O governo dos Estados Unidos adotou um tom mais cauteloso neste domingo (4) sobre sua atuação na Venezuela, afirmando que não terá papel direto na administração do país sul-americano. A declaração contrasta com a fala do presidente Donald Trump, que um dia antes disse que os EUA passariam a “administrar” a Venezuela de forma interina após a captura de Nicolás Maduro.

Em entrevista ao programa Face the Nation, da CBS, o secretário de Estado, Marco Rubio, explicou que os Estados Unidos irão manter a quarentena do petróleo já em vigor sobre navios-tanque sancionados antes da prisão de Maduro. Segundo Rubio, a medida servirá como instrumento de pressão para promover mudanças políticas e interromper práticas como o tráfico de drogas. “É esse o tipo de controle a que o presidente se refere quando diz isso”, afirmou.

A prisão de Maduro ocorreu na madrugada de sábado (3), em Caracas, e ele foi transferido sob custódia para Nova York, onde permanece em um centro de detenção federal.
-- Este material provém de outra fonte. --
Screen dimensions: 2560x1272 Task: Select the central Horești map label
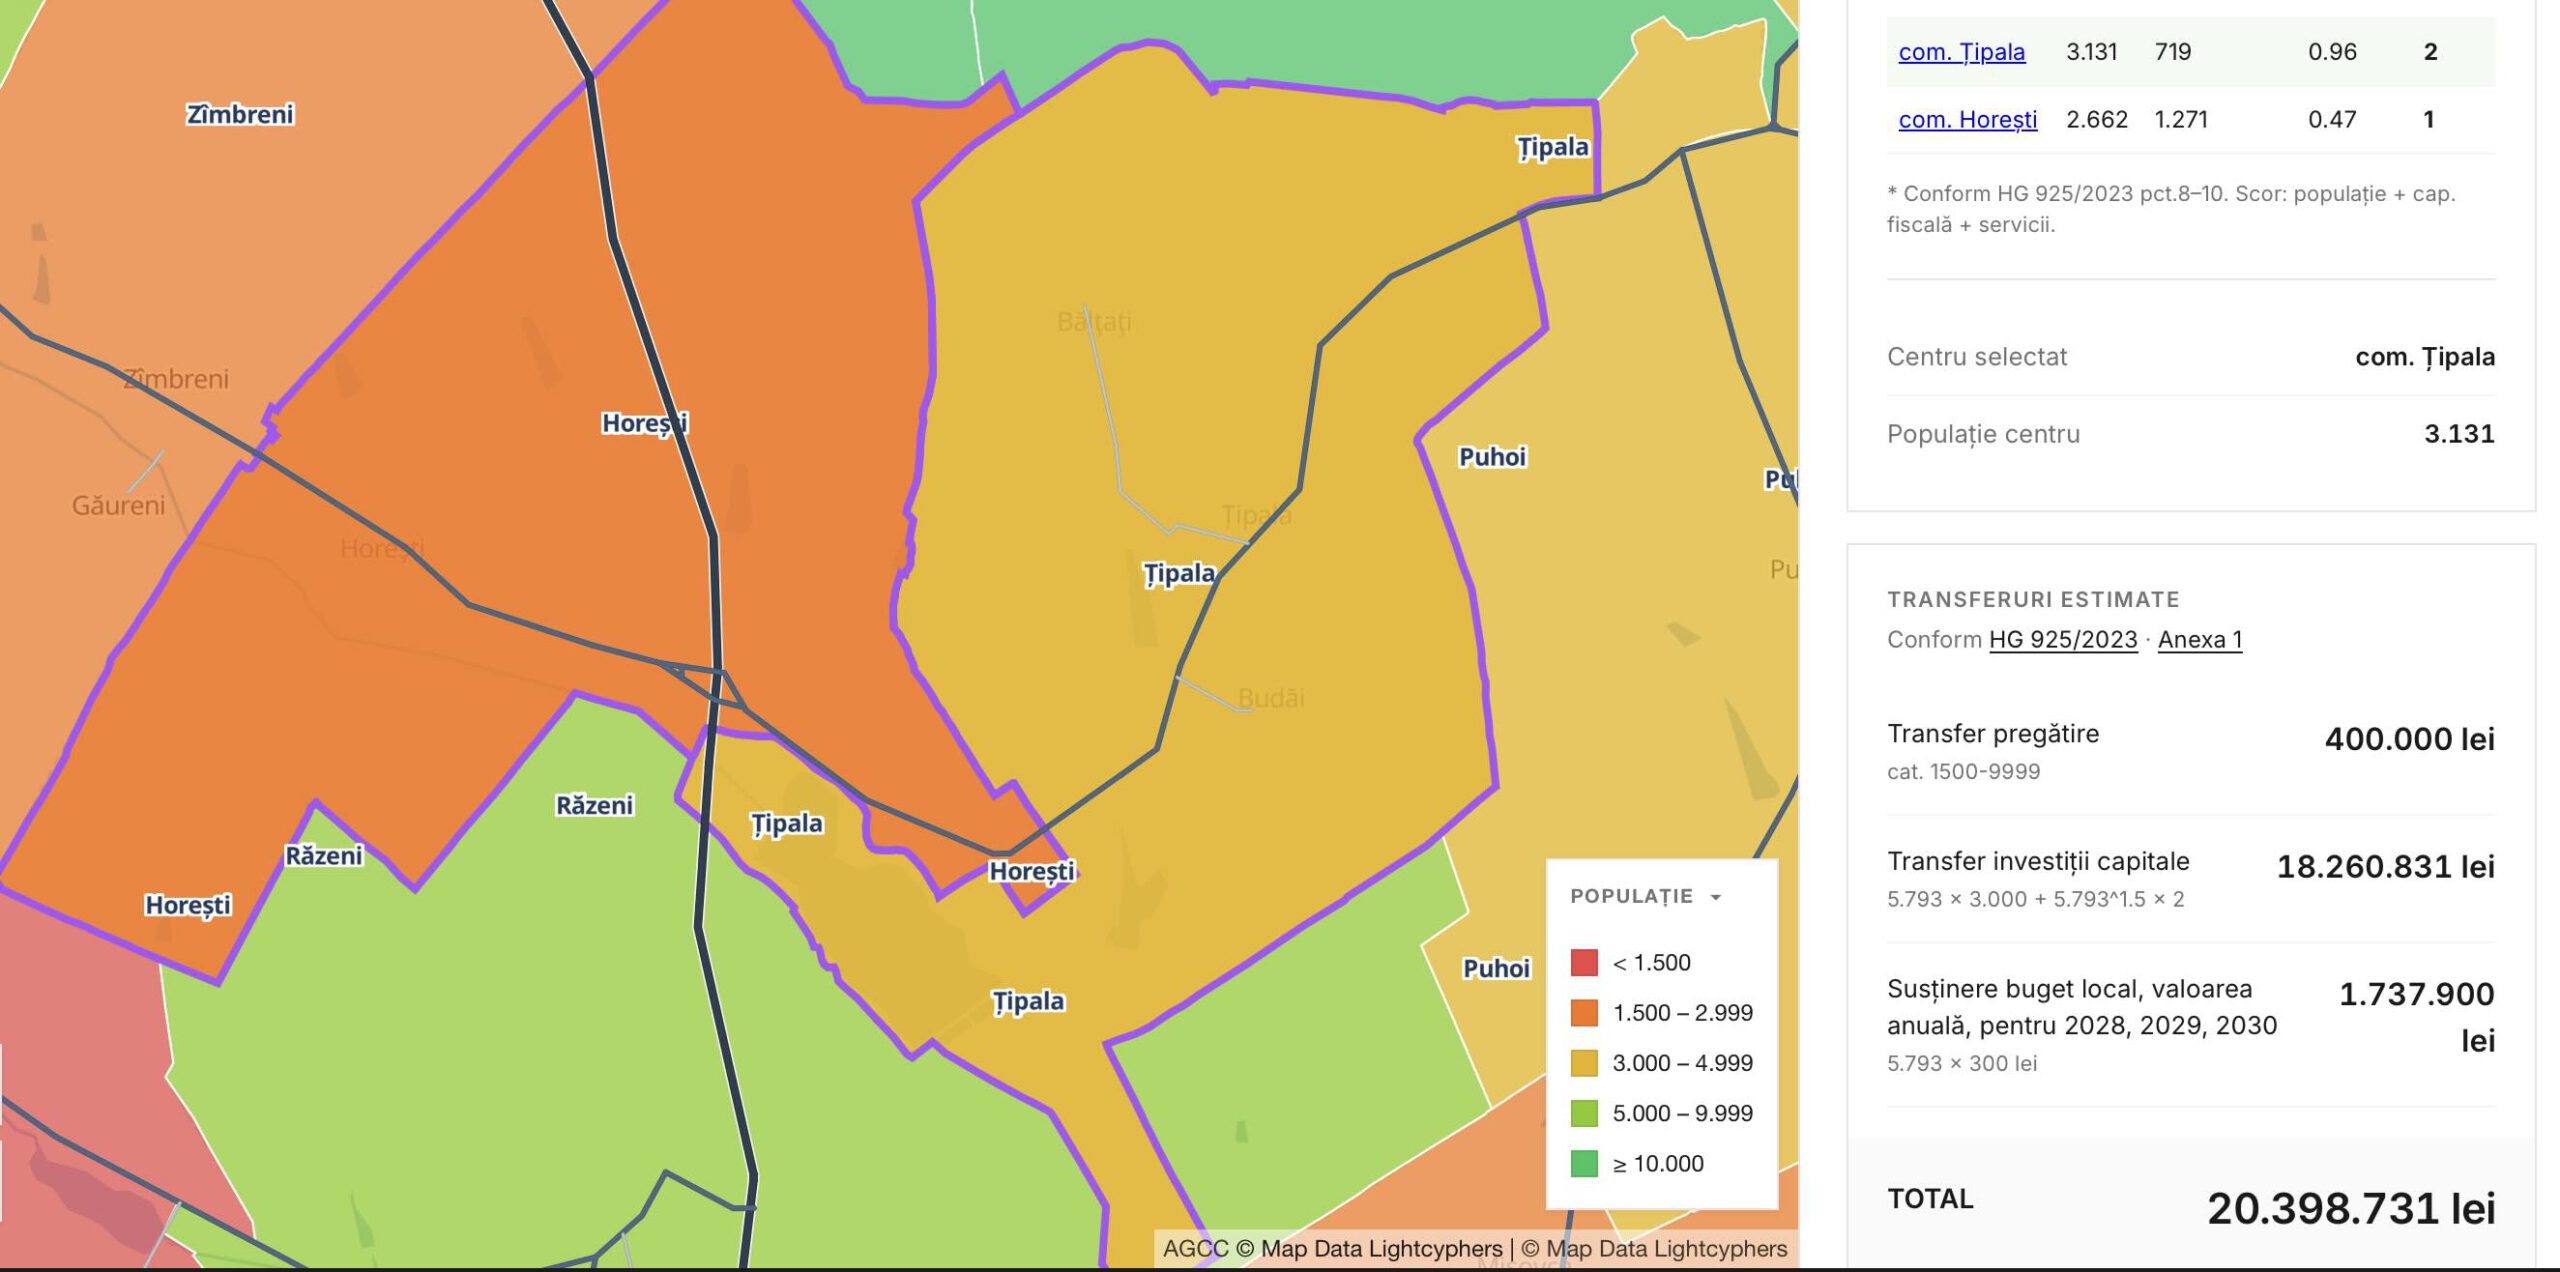644,424
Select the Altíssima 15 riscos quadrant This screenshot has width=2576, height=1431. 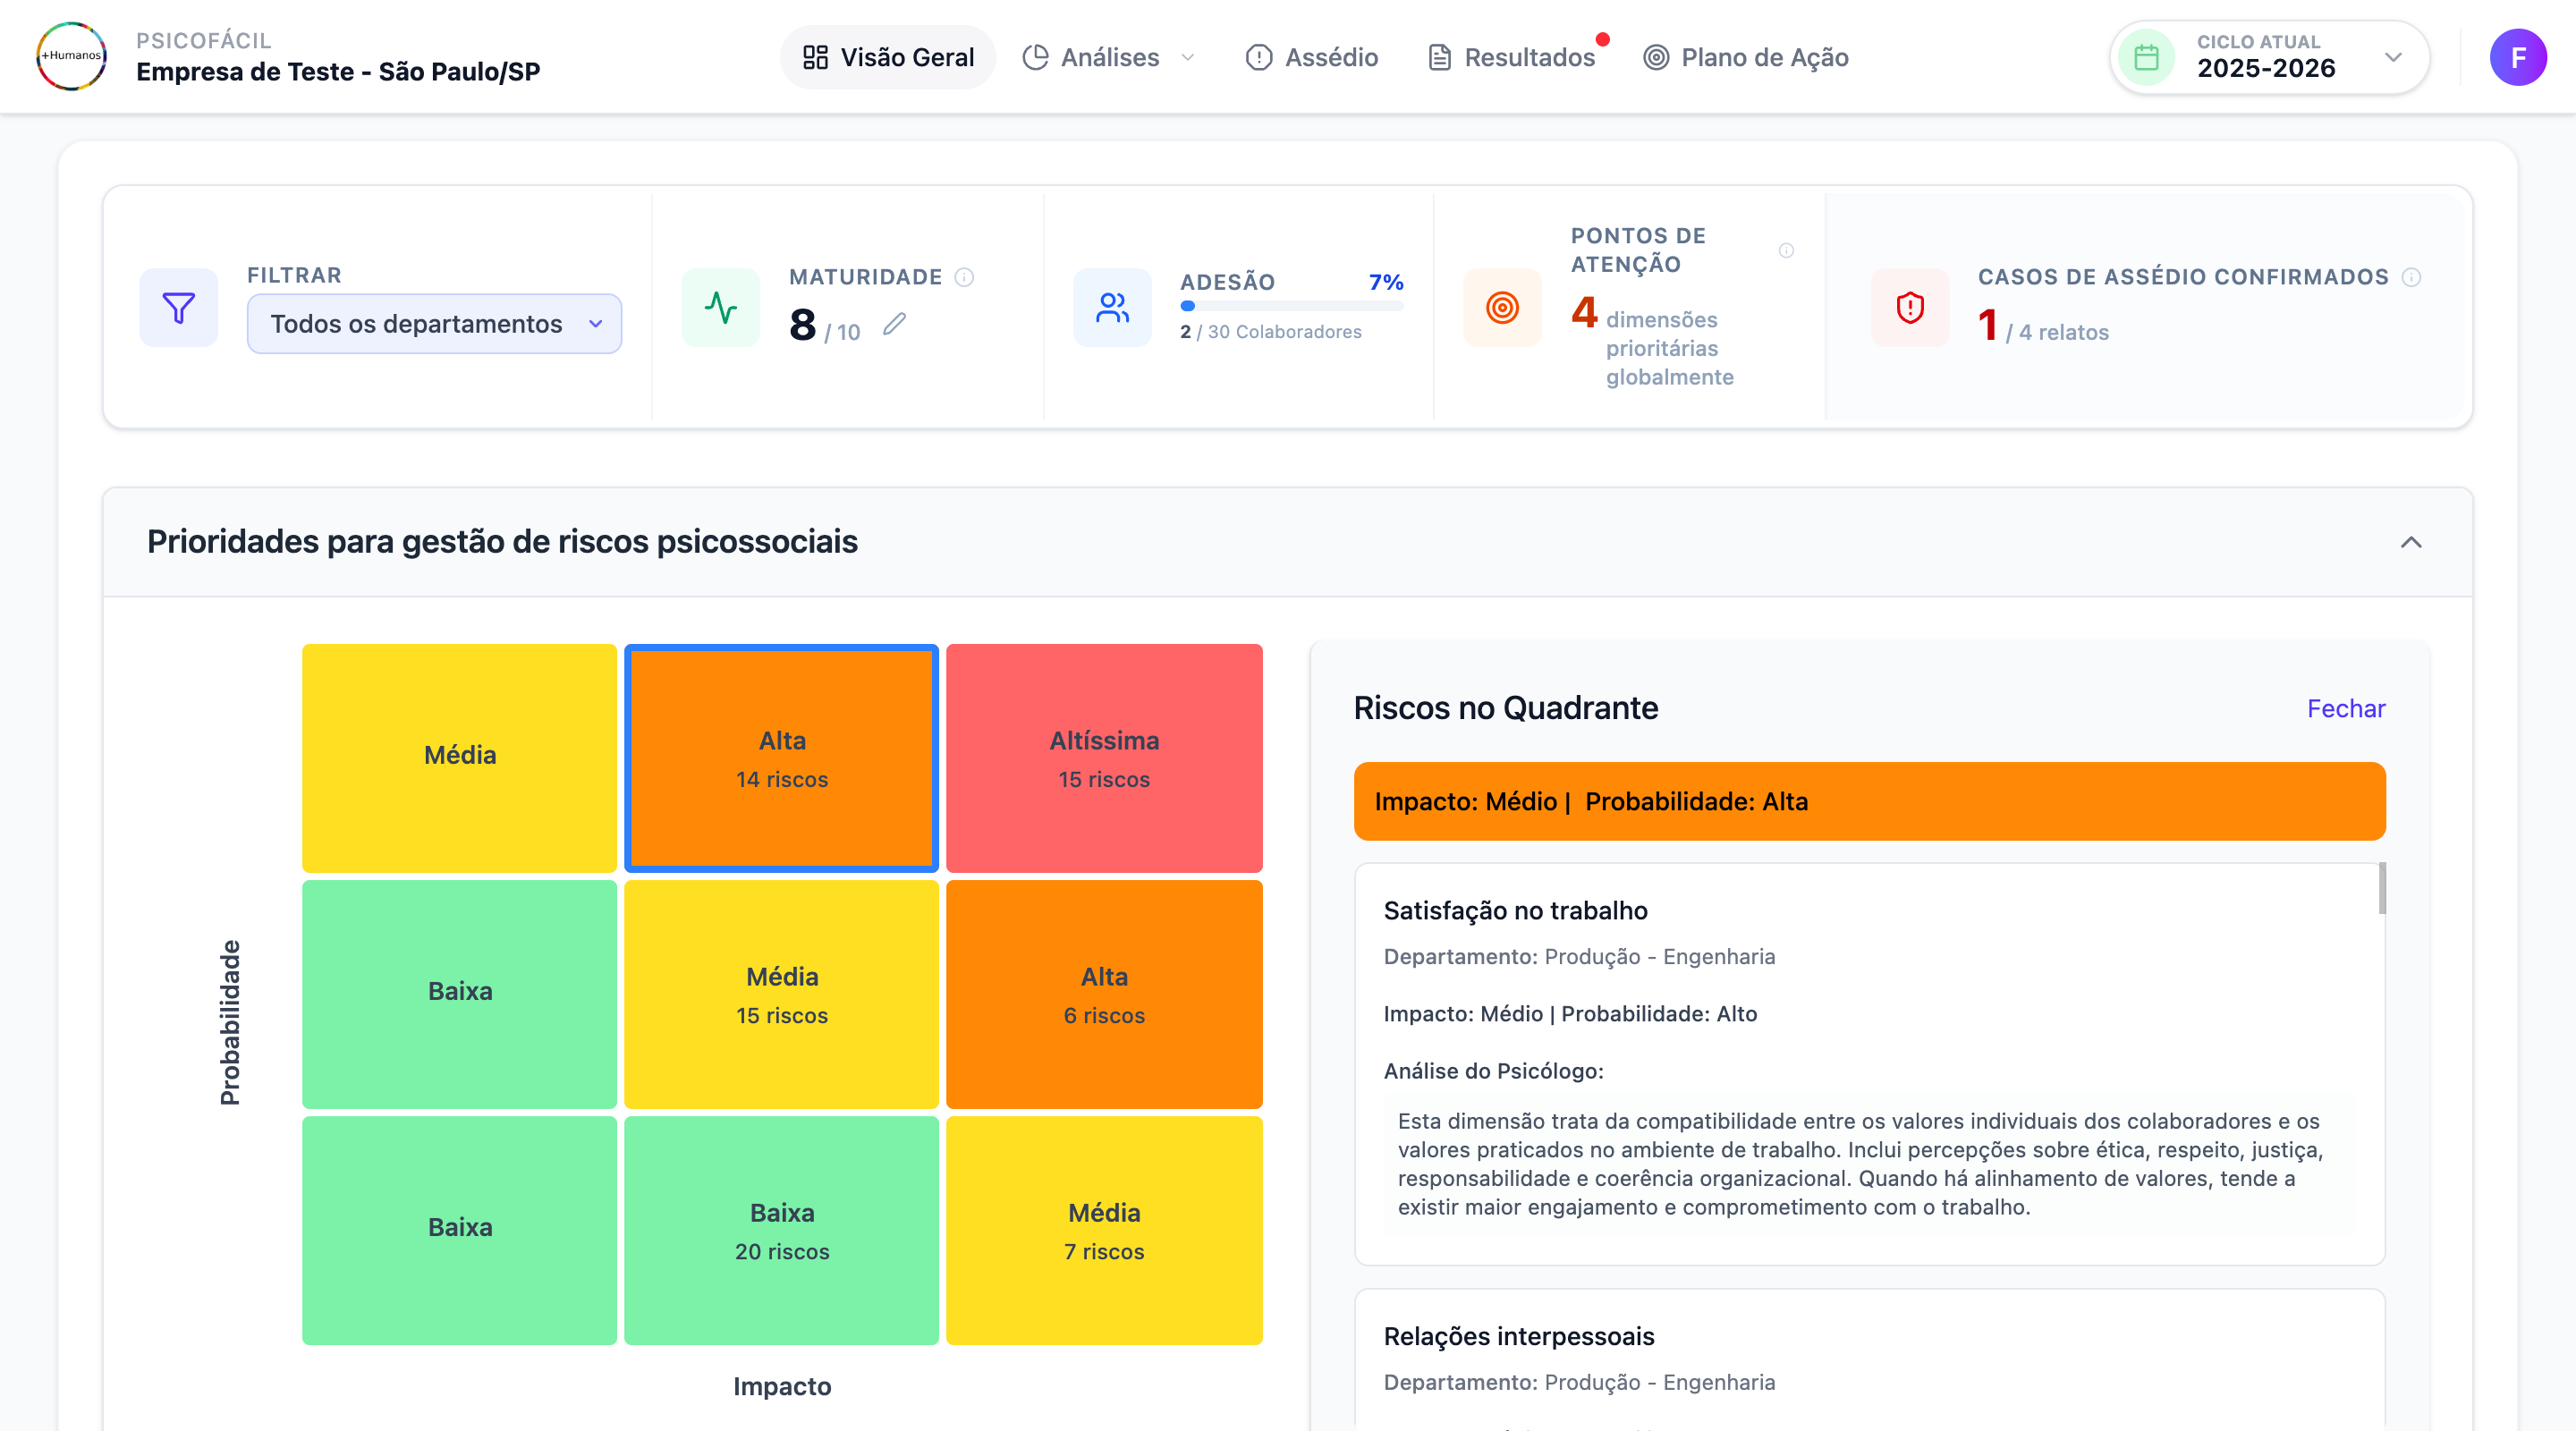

A primeira-dama, Cilia Flores, também foi detida. O governo americano anunciou que o casal será julgado em tribunal de Nova York, com acusações que incluem conspiração para narcoterrorismo, importação de cocaína, posse de metralhadoras e dispositivos explosivos, além de conspiração para posse de armamentos.

O episódio provocou reações internacionais imediatas. A China, parceira política e econômica da Venezuela, pediu que os EUA libertem imediatamente Maduro e sua esposa, garantindo sua segurança e resolvendo a situação por meio de diálogo. O país afirmou que a deportação viola normas internacionais e defendeu que disputas internas venezuelanas devem ser solucionadas pelo povo local, sem interferência externa.

Já a Coreia do Norte classificou a ação dos Estados Unidos como a “forma mais grave de violação de soberania” e alertou para as “consequências catastróficas” do que chamou de “ato de arbitragem” americano.

Enquanto isso, Trump reforçou sua posição sobre a Venezuela e comentou que a vice-presidente Delcy Rodríguez pode pagar um “preço maior” do que Maduro se não “fizer o que é certo”. O presidente americano afirmou que sua decisão visa reconstruir o país e promover uma mudança de regime, mas não detalhou prazos ou mecanismos para a transição de poder.